_Extrait_.
⟨

Roubaix, Une Lumière – Tu ne tueras point.

Avec Roubaix, Une Lumière, Arnaud Desplechin retourne dans sa ville natale
et nous plonge dans une enquête policière sombre,
aux connotations religieuses intrigantes.
Décryptage.

 Par Lisa Muratore

Temps de lecture 4 min.

Roubaix, Une Lumière

Bande Annonce

Présenté lors du dernier Festival de Cannes, et inspiré d’un fait divers ayant eu lieu en 2002*, Roubaix, Une Lumière, est l’occasion pour le réalisateur Des Fantômes d’Ismaël, de s’essayer au polar.

Dès les premières minutes du film, nous sommes au cœur du commissariat de Roubaix. On y suit le quotidien du commissaire Daoud, interprété par un Roschdy Zem habité et de sa nouvelle recrue, Coterelle, campé par Antoine Reinartz (120 battements par minutes…). Au détour d’une enquête, ils croisent le chemin de Marie et Claude, couple de femmes suspectées du meurtre d’une voisine octogénaire.

Tu ne tueras point commande la Bible.

Tu ne tueras point commande la Bible. Pourtant, ces deux jeunes femmes ont commis le péché capital et nombreuses sont les connotations religieuses présentes dans le film. Qu’elles soient hasardeuses ou totalement maîtrisées, le réalisateur éparpille les indices. A commencer par le duo Marie (Sara Forestier) et Claude (Léa Seydoux). La première possède le prénom de la Sainte Mère et espère trouver la rédemption par ses aveux. Alors que son amante menteuse et manipulatrice, n’hésitera pas, tel Judas, à accuser Marie de l’intégralité du crime, dans le seul but d’être lavée de tous soupçons. Leur relation est d’ailleurs empreinte de domination, qu’il fût intéressant – parfois frustrant – de voir à l’écran entre deux femmes.

Leurs interrogatoires – qui occupent une importante partie du film – sont présentés comme une forme de confession. Ici, le commissaire Daoud, endosse la fonction du prêtre : sage, humain et calme, il écoute sans jugement le couple expier leur pêché. Visuellement, le lien entre religion et polar, s’observe lorsque Claude s’appuie contre la grille du camion de police évoquant celle du confessionnal. Parenthèses épistolaires, la correspondance entre Louis Coterelle et un prêtre, qui décrit le chemin de croix du bleu dans cette nouvelle ville, ralentit cependant l’intrigue et perd un peu le spectateur.

⟩

_Jeu de données_.

⟨

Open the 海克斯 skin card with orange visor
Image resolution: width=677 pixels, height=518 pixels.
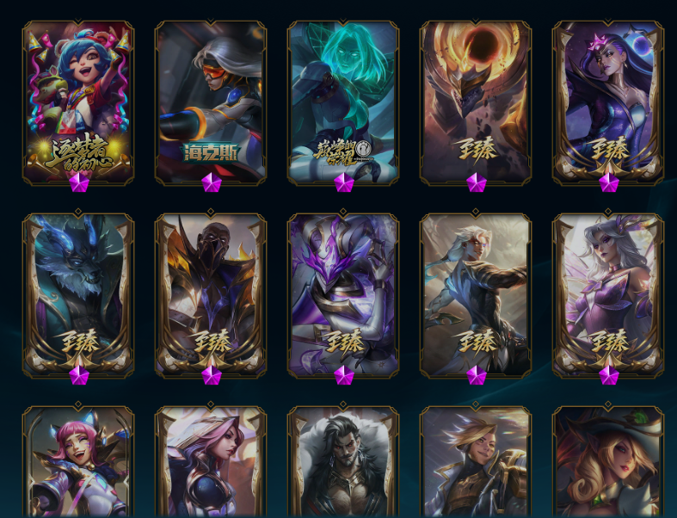tap(211, 102)
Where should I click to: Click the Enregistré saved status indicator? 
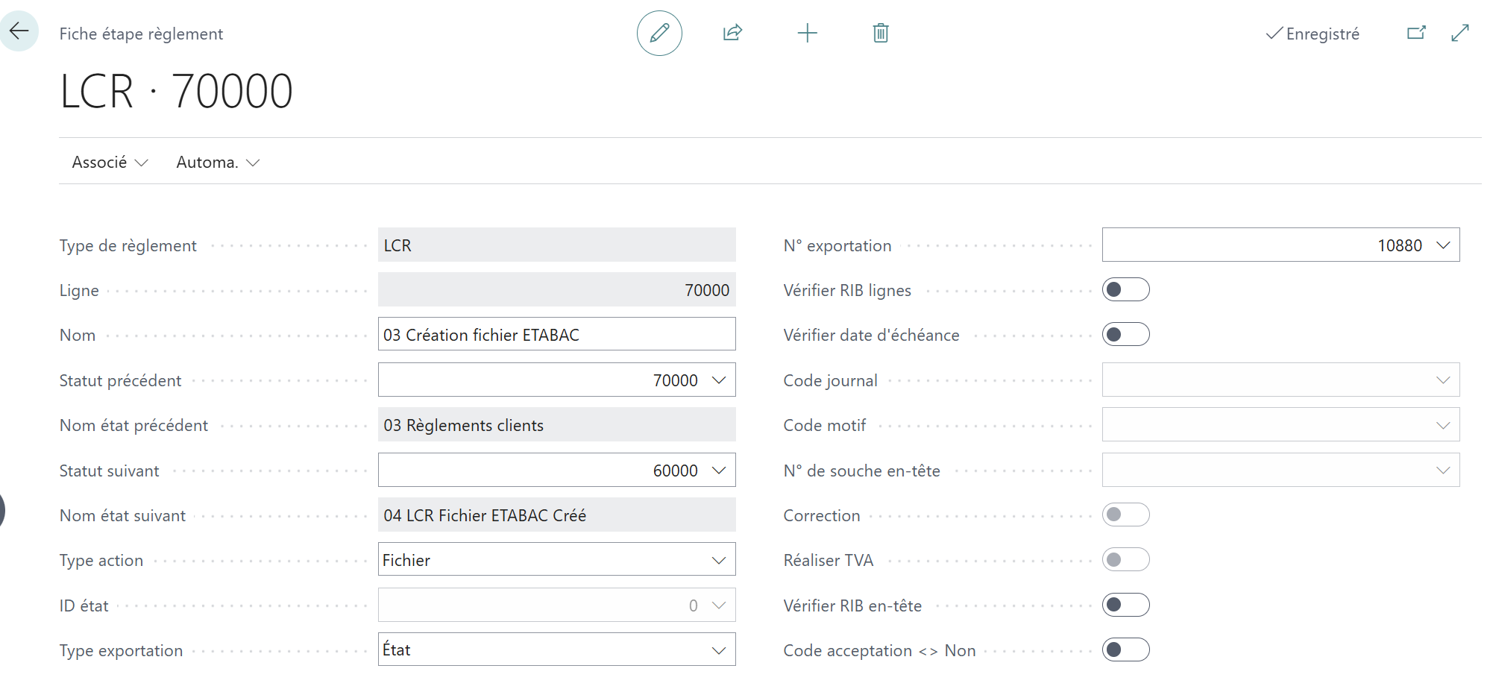[1313, 34]
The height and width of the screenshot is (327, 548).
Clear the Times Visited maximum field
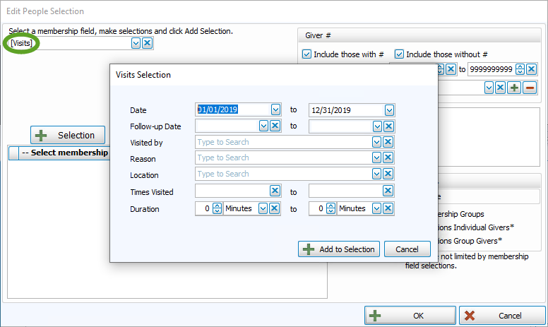point(388,191)
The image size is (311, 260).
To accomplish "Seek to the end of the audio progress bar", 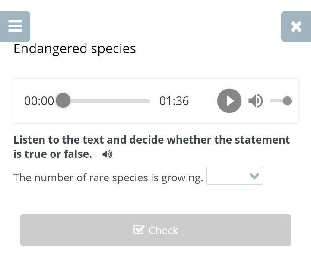I will (x=149, y=101).
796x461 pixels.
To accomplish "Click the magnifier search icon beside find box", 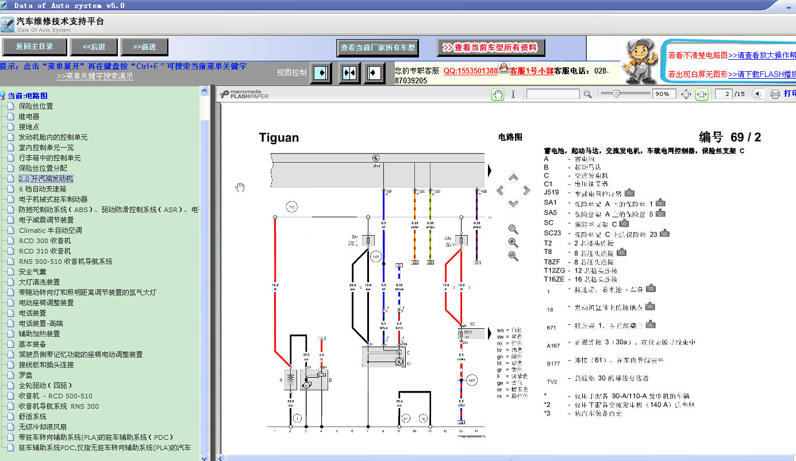I will pos(587,94).
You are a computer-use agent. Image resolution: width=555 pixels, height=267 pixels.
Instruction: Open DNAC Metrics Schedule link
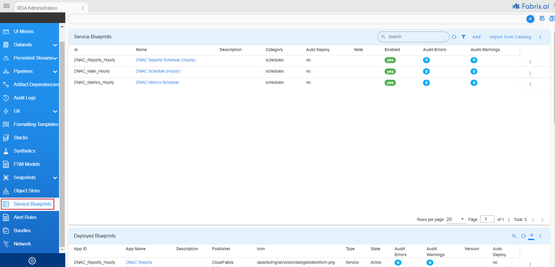point(157,82)
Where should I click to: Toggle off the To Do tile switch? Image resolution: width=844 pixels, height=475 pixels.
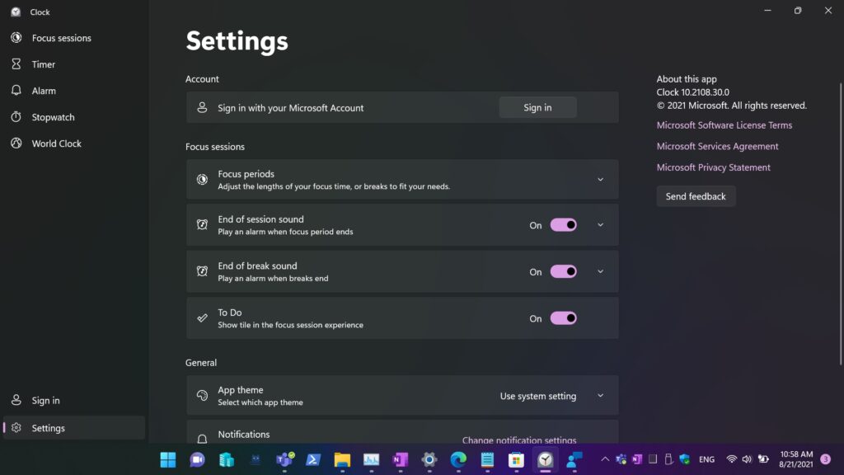pyautogui.click(x=563, y=318)
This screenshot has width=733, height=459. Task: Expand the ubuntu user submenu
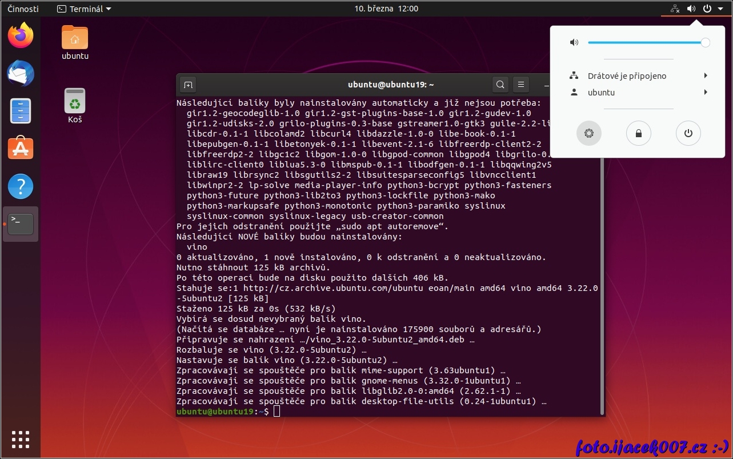pos(638,92)
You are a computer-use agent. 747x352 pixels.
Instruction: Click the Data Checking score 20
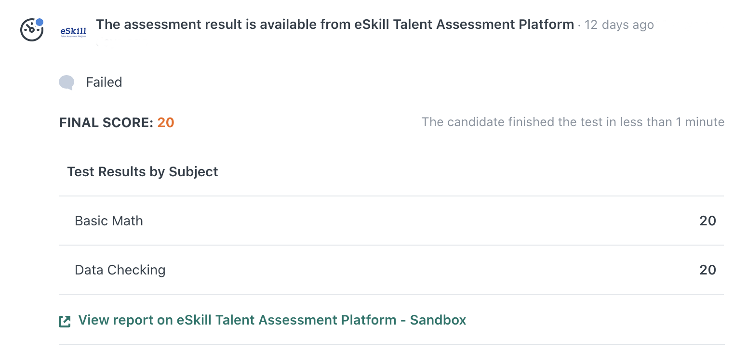(x=708, y=270)
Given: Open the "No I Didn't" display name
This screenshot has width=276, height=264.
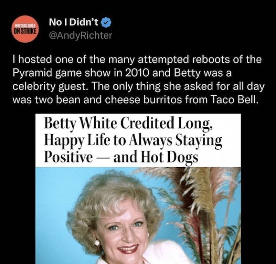Looking at the screenshot, I should point(74,22).
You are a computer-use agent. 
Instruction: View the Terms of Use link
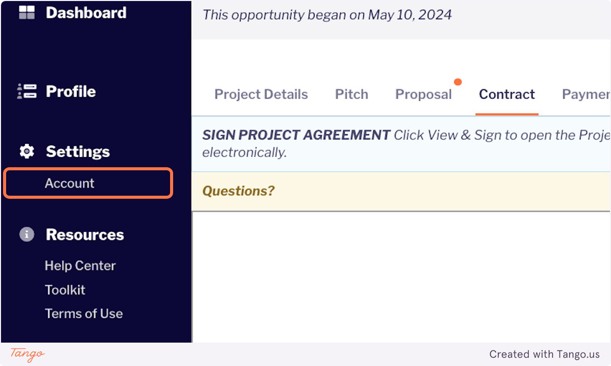click(84, 313)
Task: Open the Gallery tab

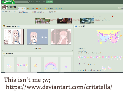Action: click(30, 8)
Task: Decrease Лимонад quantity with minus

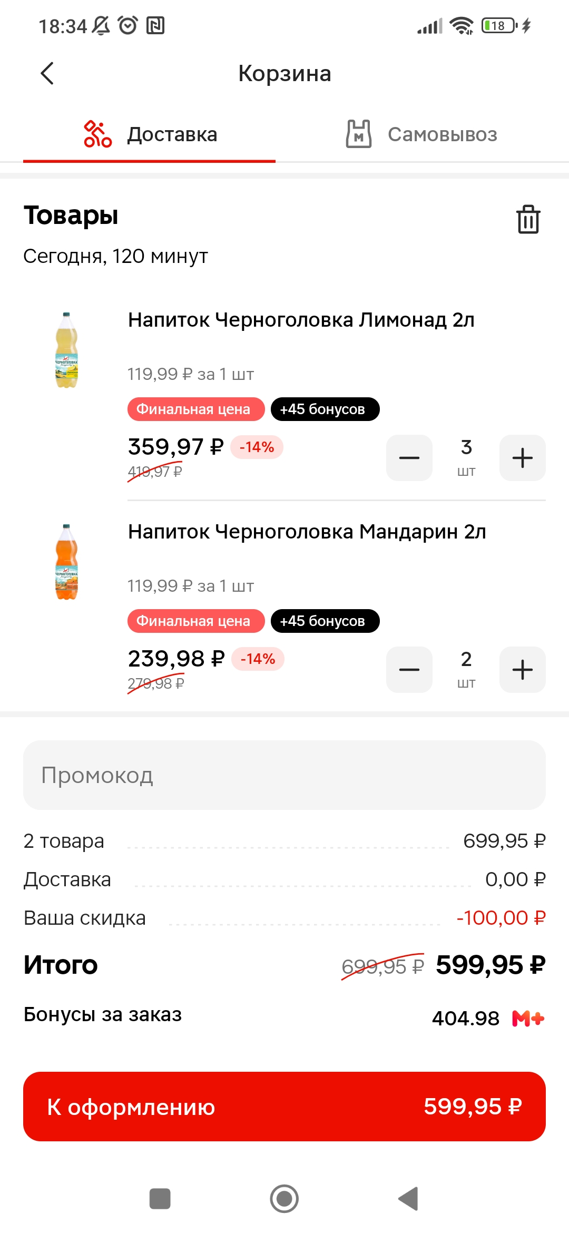Action: tap(409, 458)
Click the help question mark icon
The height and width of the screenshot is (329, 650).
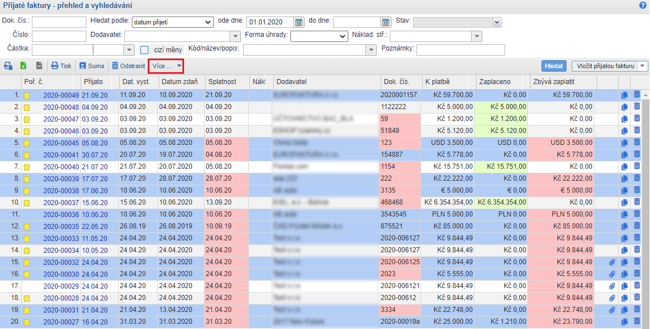(643, 5)
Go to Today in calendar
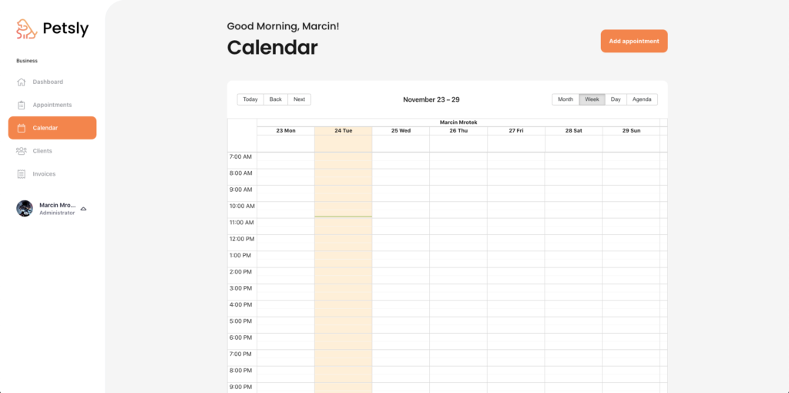 tap(250, 99)

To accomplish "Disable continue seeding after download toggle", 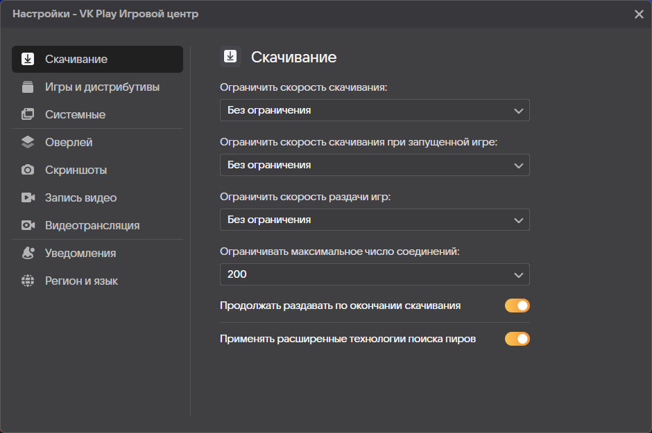I will tap(517, 306).
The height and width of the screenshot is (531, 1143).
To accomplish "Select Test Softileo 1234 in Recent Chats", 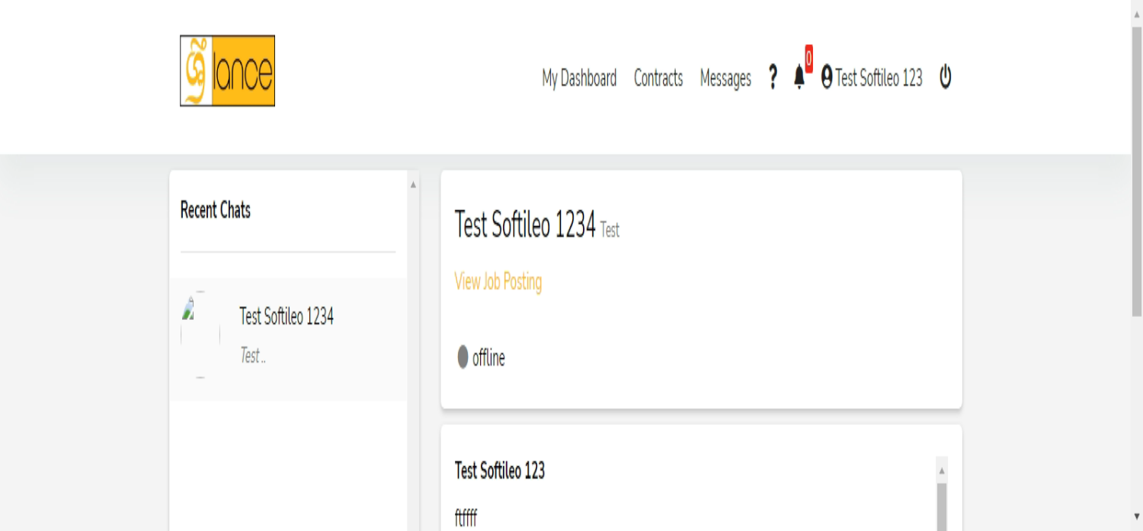I will click(287, 317).
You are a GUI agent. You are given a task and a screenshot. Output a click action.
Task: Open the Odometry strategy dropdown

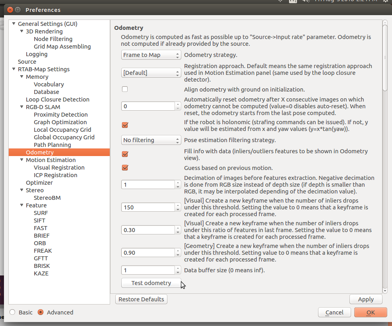click(151, 55)
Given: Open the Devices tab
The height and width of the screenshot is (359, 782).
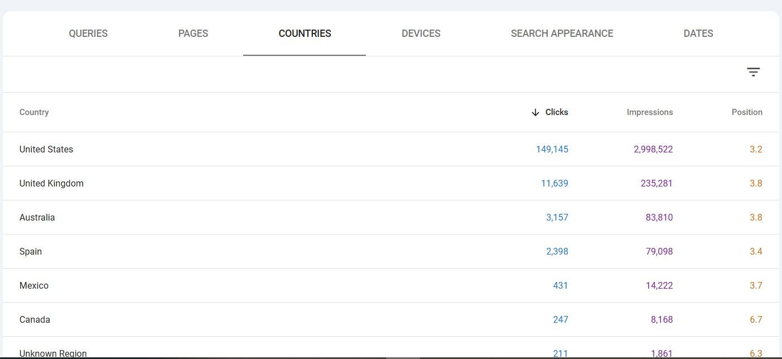Looking at the screenshot, I should tap(421, 33).
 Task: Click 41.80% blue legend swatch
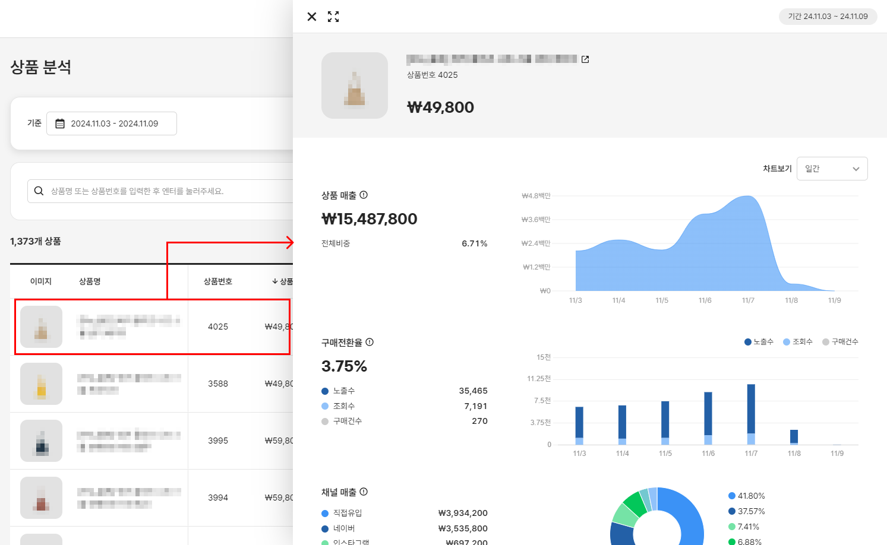[x=732, y=496]
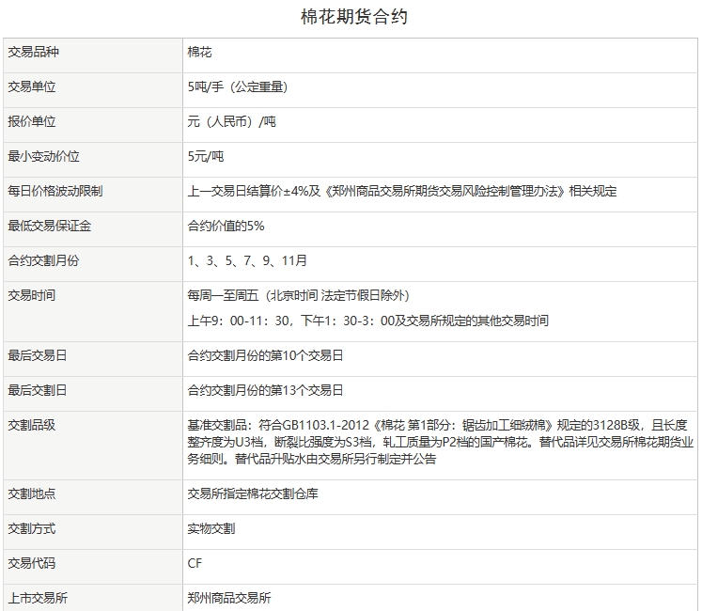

⟩

_Explorer le texte_.
• a. Répondez aux questions suivantes à partir de la critique de Roubaix, Une Lumière, en reprenant la même numérotation.
(i) En quelle année a eu lieu le fait divers dont s'inspire le film ?
(ii) Quel acteur joue la nouvelle recrue, Coterelle ?
(iii) Quelle fonction le commissaire Daoud endosse-t-il pendant les interrogatoires ?
• b. Résumez la critique de Roubaix, Une Lumière en deux phrases.
• c. Prolongez la critique de Roubaix, Une Lumière à partir de sa dernière phrase.

_Résultats_.
• a.
(i) En 2002.
(ii) Antoine Reinartz.
(iii) Celle du prêtre.

• b. Inspiré d'un fait divers de 2002 et présenté à Cannes, Roubaix, Une Lumière permet à Arnaud Desplechin de s'essayer au polar en suivant le commissaire Daoud et sa recrue Coterelle face à Marie et Claude, deux femmes suspectées du meurtre d'une voisine octogénaire. Le film multiplie les connotations religieuses, notamment des interrogatoires présentés comme des confessions où Daoud joue le rôle du prêtre, tandis que la correspondance de Coterelle avec un prêtre ralentit l'intrigue.

• c.
Desplechin choisi d’entremêler les significations et les interprétations. Loin de l’Eden, le cinéaste nous dépeint une ville sombre et complexe dans laquelle le polar lui permet de faire un portrait riche et contrasté de Roubaix. Renforcé par la musique de Grégoire Herzel qui nous racontait son travail sur ce film lors du Festival de Cannes. La colorimétrie du film ose également des références au feu et à l’enfer. Dès la scène d’ouverture, une voiture en flamme ou lors d’un dialogue nocturne entre Daoud et Coterelle sur le toit du commissariat d’où ils contemplent toute la ville éclairée. On sent l’attachement d’Arnaud Desplechin pour ce Roubaix qui l’a vu grandir, mais qui est devenu depuis une des villes les plus pauvres de France. Il a su employer les codes du polar en leur ajoutant une patte mélancolique et sensible, accouchant d’une œuvre gorgée de spiritualité.

 

*Roubaix, Commissariat Central, affaire courantes, documentaire exceptionnel de Mosco Boucault dans lequel on voyait une des protagonistes de l’affaire avouer en direct (2008).